**Objective**.
Reproduce the listing below word for word, leaving out the pictures.
-- Begin --
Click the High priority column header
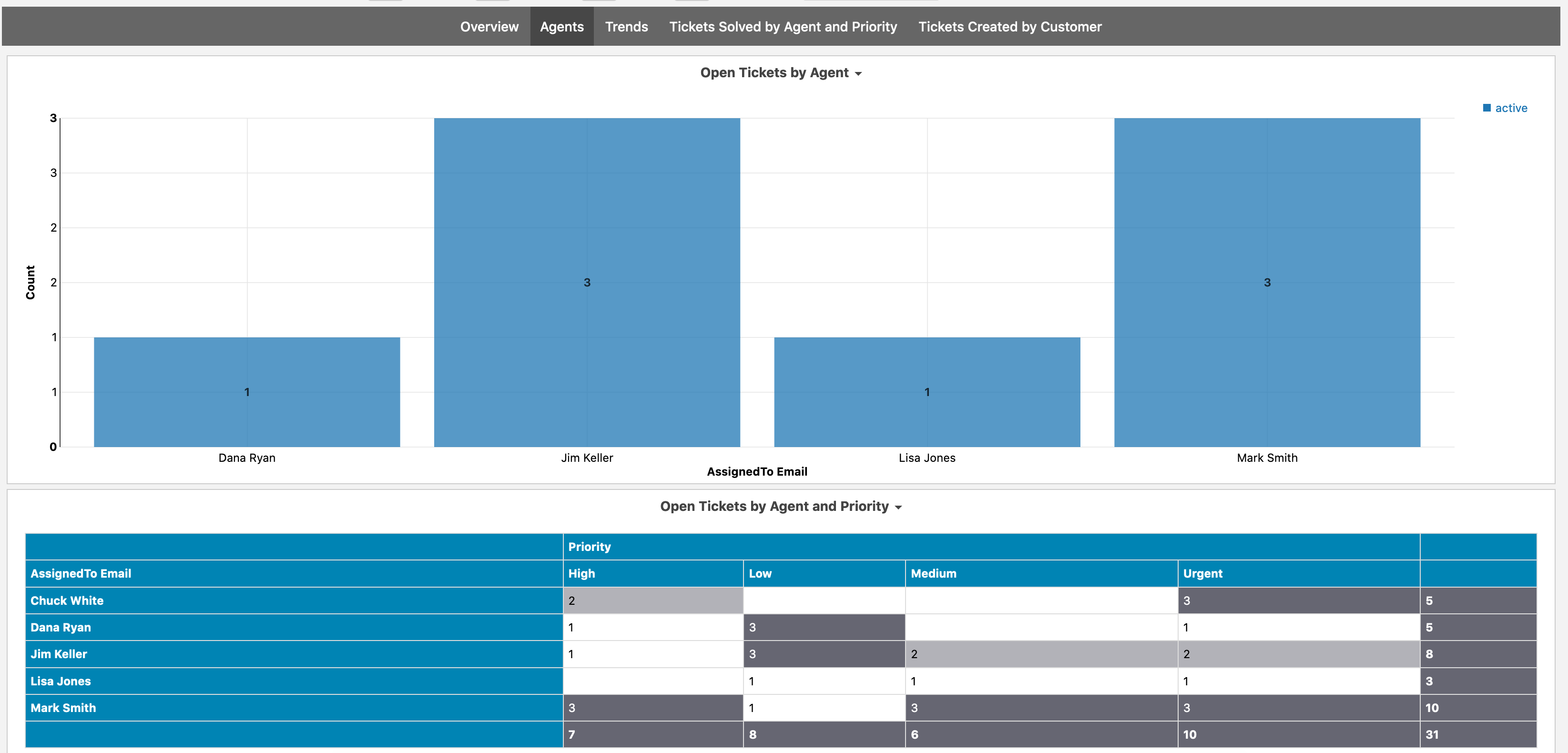 tap(581, 573)
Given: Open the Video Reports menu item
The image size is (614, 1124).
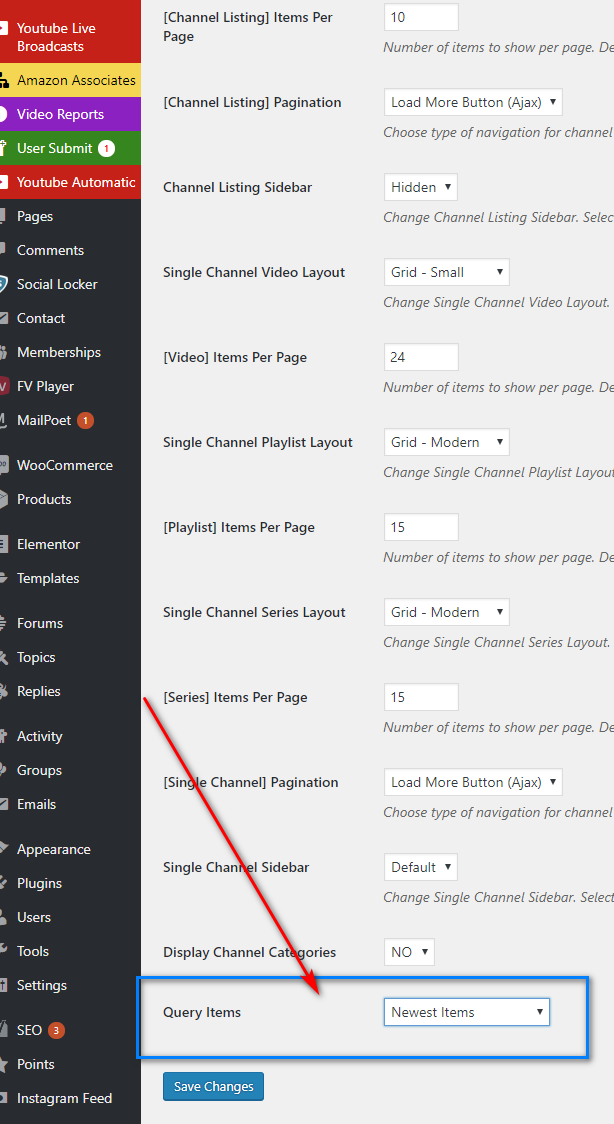Looking at the screenshot, I should pos(60,114).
-- End --
**Exercise response**.
Click the High priority column header
 tap(581, 573)
Given: Open the Video Reports menu item
The image size is (614, 1124).
Looking at the screenshot, I should pos(60,114).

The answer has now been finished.